While a mixer may have a good shot at upholding integrity with basic stereo mixes playing back over quality speakers or headworn devices, surround content complicates the matter. With all the different surround encoders and decoders, plus a rash of software and hardware “helper” devices and upmixers meant to enhance the quality of a listener’s experience, there’s no telling how your mix will sound when it gets to the end of the line. It took years to achieve normalcy in television. Today there’s no guarantee that a Verizon phone will act the same as an AT&T phone.

This is where DTS thinks it has the answer with its new Headphone:X system fresh out of CES 2013. Headphone:X takes advantage of the advanced properties of the DTS-HD audio codec, which is said to precisely simulate the experience of being in any movie theater or the movie’s mixing stage, and fine tuning that experience to an exact seat location within the room.

DTS went to great pains at CES to demo their system, collaborating with Focal to create a unique 11.1 speaker playback system as a reference, then quickly A/B them with Headphone:X. Michael Farino from DTS explains: “The system is not a matrixed upmix but a re-creation of the discrete playback in a particular space.” So for content creators, nothing changes. Farino continued: “An engineer would mix the music/film as they would in any space, then the mixes can be played back from the perspective of the sampled environment.”

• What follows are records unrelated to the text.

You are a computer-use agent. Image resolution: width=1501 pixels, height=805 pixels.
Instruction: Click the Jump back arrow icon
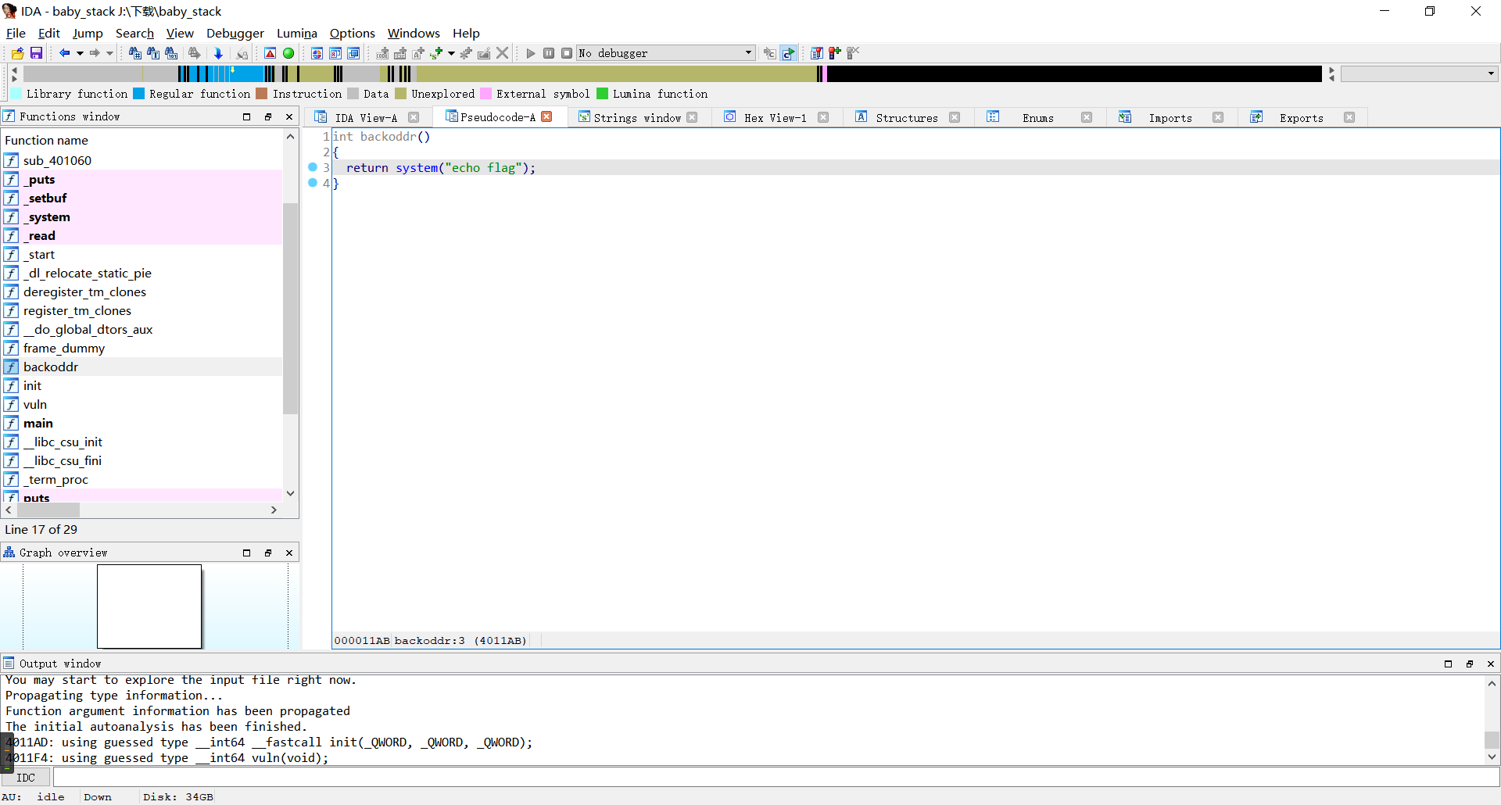pyautogui.click(x=64, y=53)
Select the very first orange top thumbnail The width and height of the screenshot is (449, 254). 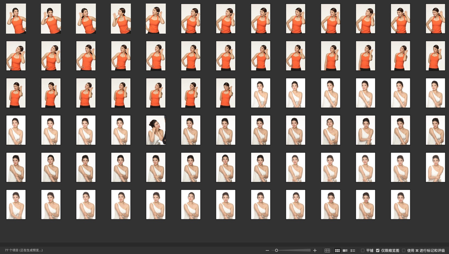coord(16,19)
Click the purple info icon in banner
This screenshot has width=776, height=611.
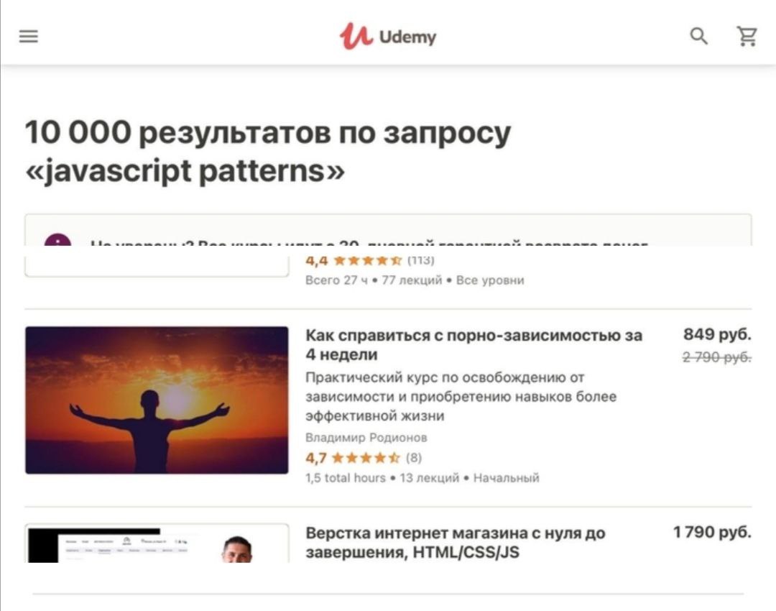pyautogui.click(x=58, y=239)
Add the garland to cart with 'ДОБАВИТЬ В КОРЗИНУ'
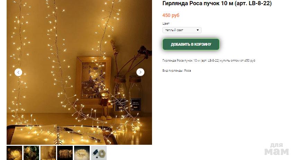The height and width of the screenshot is (160, 294). coord(191,44)
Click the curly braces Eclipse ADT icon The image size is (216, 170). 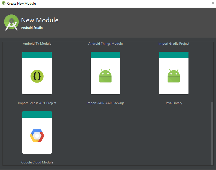pyautogui.click(x=37, y=76)
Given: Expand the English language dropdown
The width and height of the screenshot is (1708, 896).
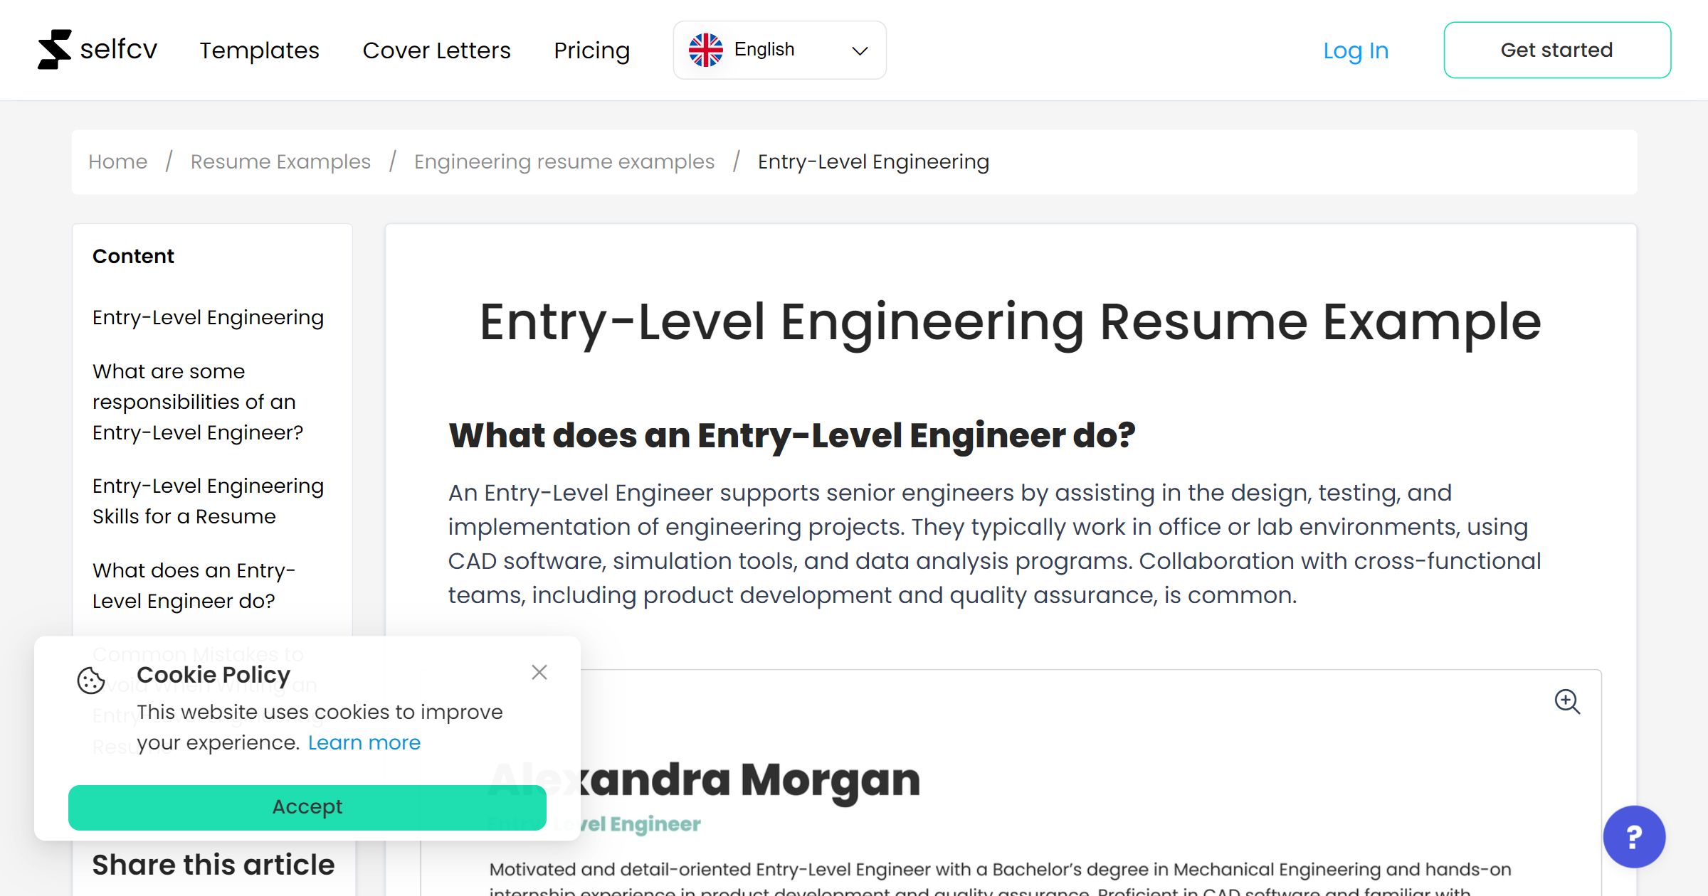Looking at the screenshot, I should [x=779, y=49].
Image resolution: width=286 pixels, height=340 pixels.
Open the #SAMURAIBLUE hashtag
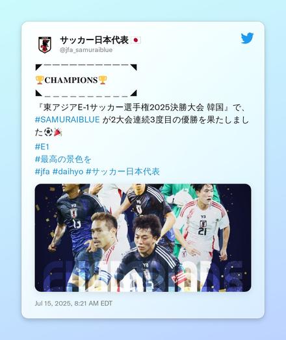tap(68, 119)
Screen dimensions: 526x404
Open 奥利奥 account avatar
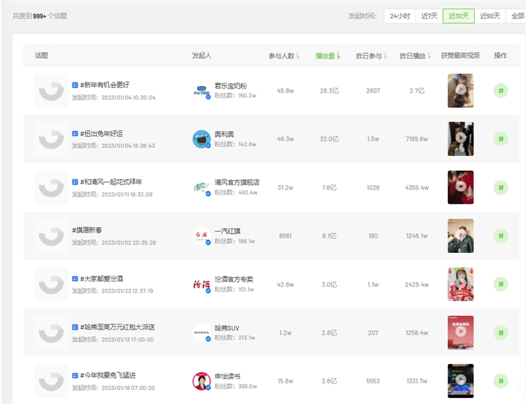coord(201,139)
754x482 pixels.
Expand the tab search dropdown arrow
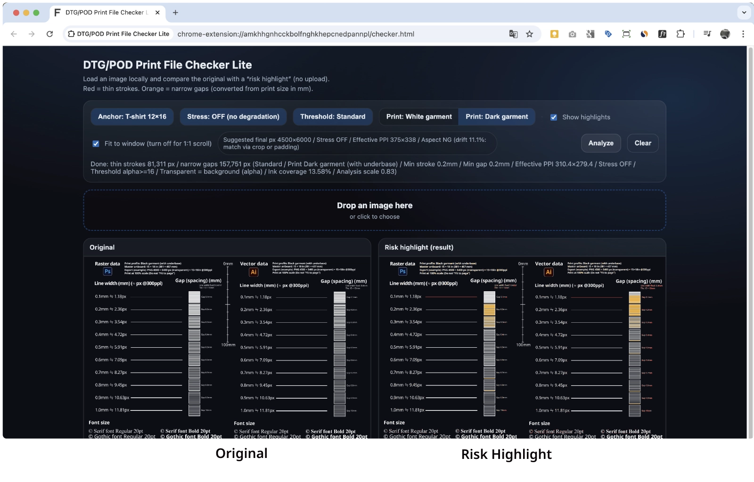point(744,13)
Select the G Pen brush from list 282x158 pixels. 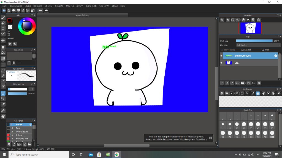click(19, 135)
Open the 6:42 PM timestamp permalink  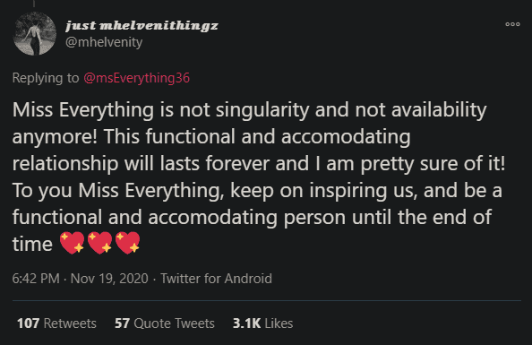(36, 279)
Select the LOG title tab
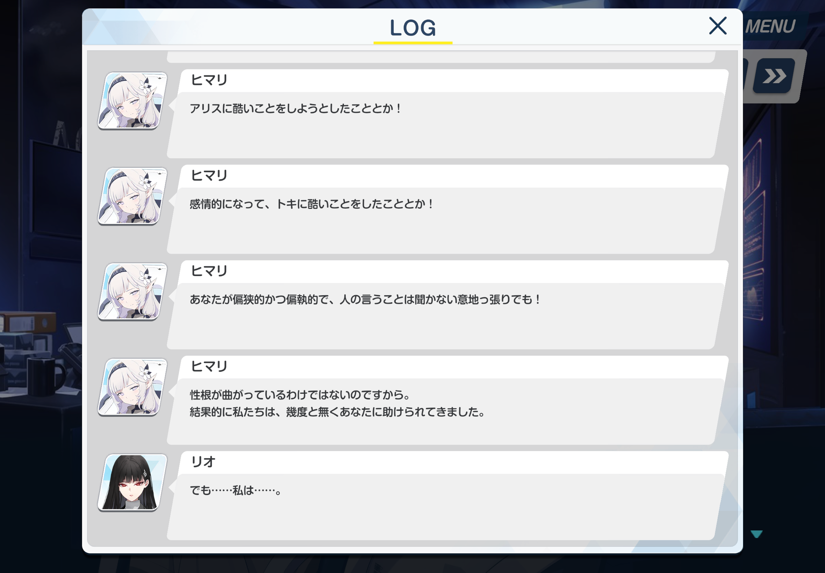Viewport: 825px width, 573px height. click(413, 28)
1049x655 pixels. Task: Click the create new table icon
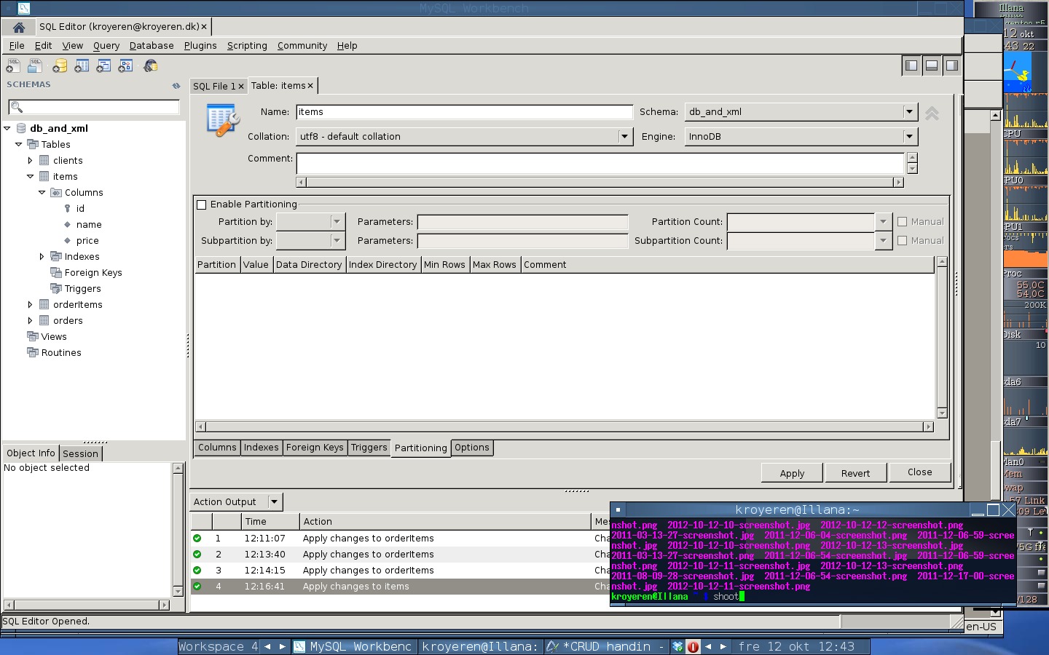pos(82,66)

The ability to make all this happen is within the Headphone:X metadata, which is captured using a proprietary system. Right now DTS can only produce this room capture data but is working on simple user tools so creators can sample their own spaces. For DTS and surround playback, this is a groundbreaking product that if it delivers as promised, can provide high-quality surround playback and assure broad distribution with little affect on the engineer. Plus it’s scalable from stereo to 11.1, meaning existing mixes from stereo on up can be played back in the modeled environments.

For Genaudio’s AstoundSound encoding process, Greg Morgenstein, Genaudio’s senior mix engineer, wants the pure surround mix as a source for his encode. Genaudio AstoundSound is a 4-D sound localization cue technology intended for professional and consumer software and hardware product integration. Morgenstein’s “playground” is Astound Studios, a 5.1 studio built specifically for AstoundSound.

When Morgenstein creates the AstoundSound encode, he would rather have the full surround mix, or start one from scratch, as his intention is to accurately re-create the original surround listening experience over two speakers and headphones. To check the finished product, the 5.1 original and a fold-down created with a Waves plug-in is checked against the Astound encode, which is created by running parts of the original mix through plug-ins. The center will go through a single plug-in, and the front and rear stereo pairs will each have their own plug-ins. This gives Morgenstein the ability to customize the encode for each application—it’s not a one-size-fits-all encode.

So in answer to the opening questions, engineers can pretty much carry on with business as usual, unless of course you find yourself on the Skywalker Sound stage and get to mix a jet-by with a new ceiling speaker. But all mix engineers would be wise to brush up on the wide range of options out there in surround delivery and develop techniques to make sure the integrity of their mixes follow through to the AMC Theater or the iPhone on the train.